• **EXERCISE INSTRUCTIONS**: Give back exactly the lines of the entries below from the line with "This screenshot has" to the line with "You are a GUI", inclusive, and only those.

• **DATA FOR THE TASK**:
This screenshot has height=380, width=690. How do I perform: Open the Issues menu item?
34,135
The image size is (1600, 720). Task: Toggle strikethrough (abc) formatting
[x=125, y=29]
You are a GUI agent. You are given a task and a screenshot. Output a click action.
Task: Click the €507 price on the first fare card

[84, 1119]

...

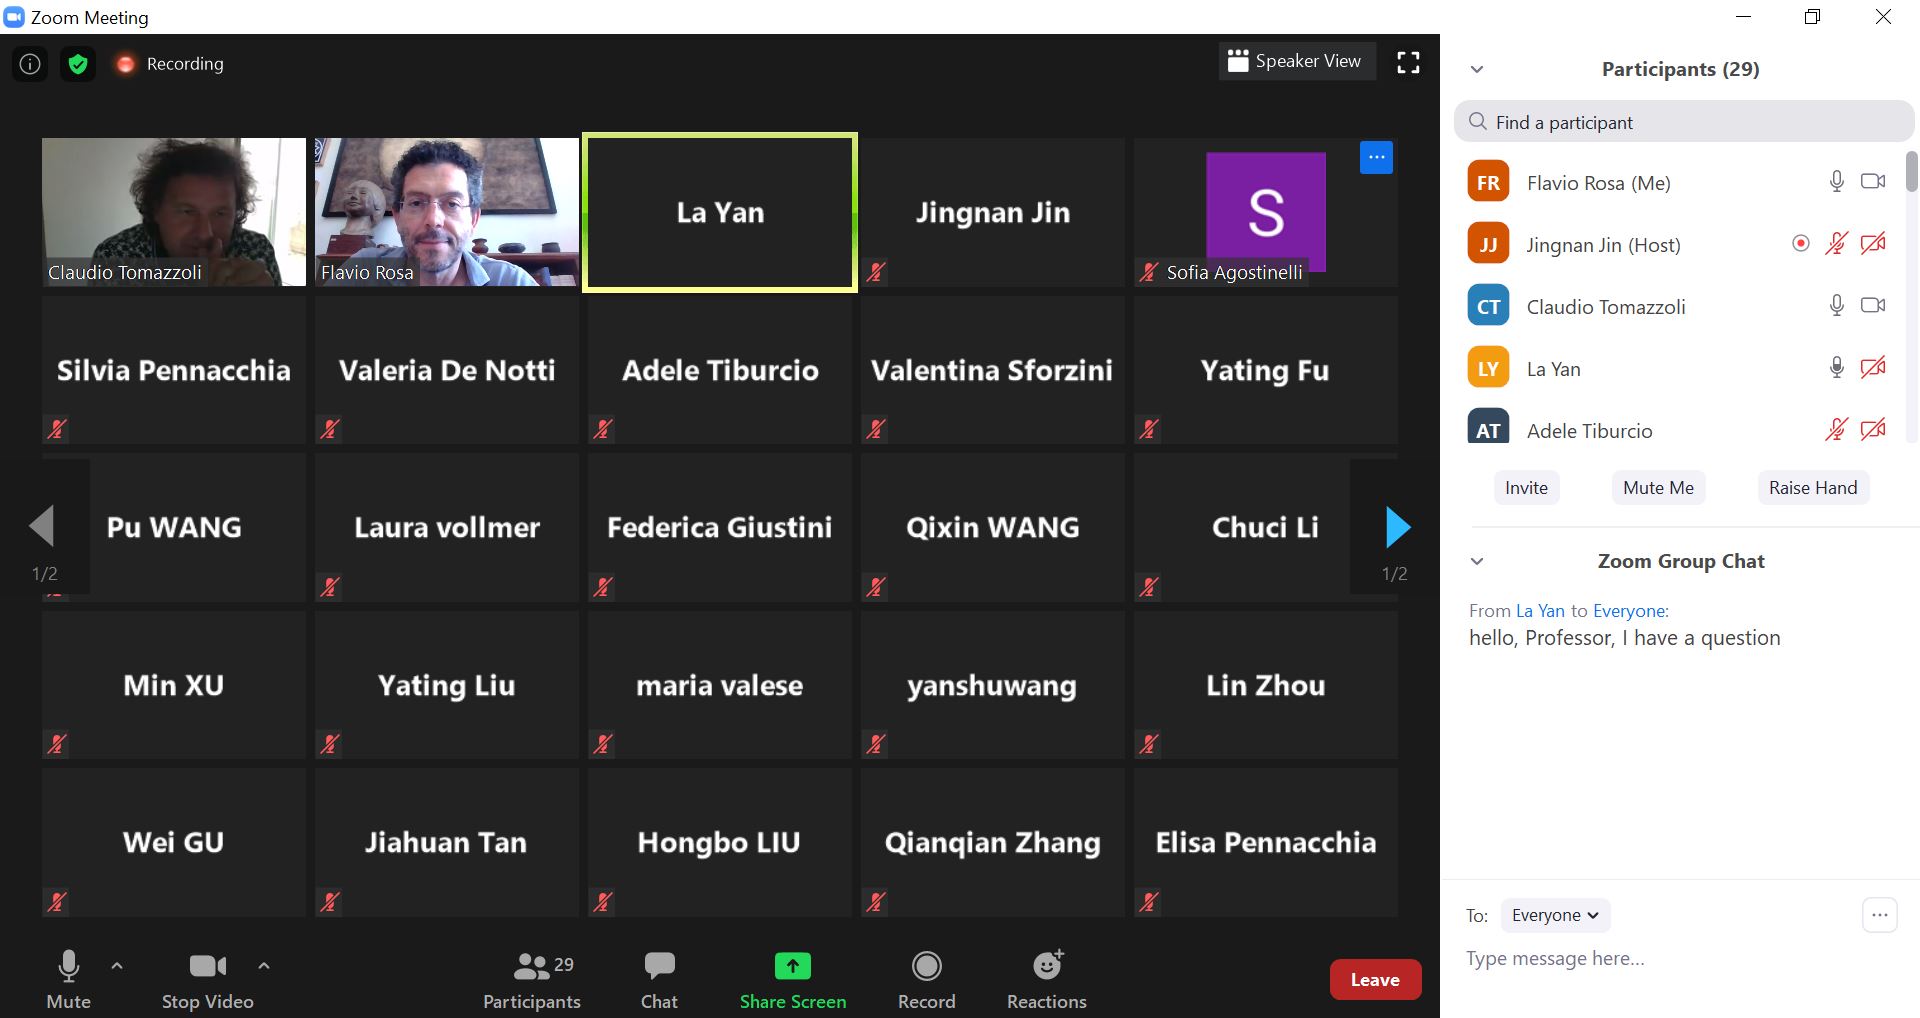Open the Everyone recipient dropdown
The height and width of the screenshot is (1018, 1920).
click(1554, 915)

• **SOLVED PROBLEM**:
This screenshot has height=380, width=690. How do I perform: Open the Issues menu item?
34,135
The image size is (1600, 720). Task: Toggle strikethrough (abc) formatting
[x=125, y=29]
You are a GUI agent. You are given a task and a screenshot. Output a click action.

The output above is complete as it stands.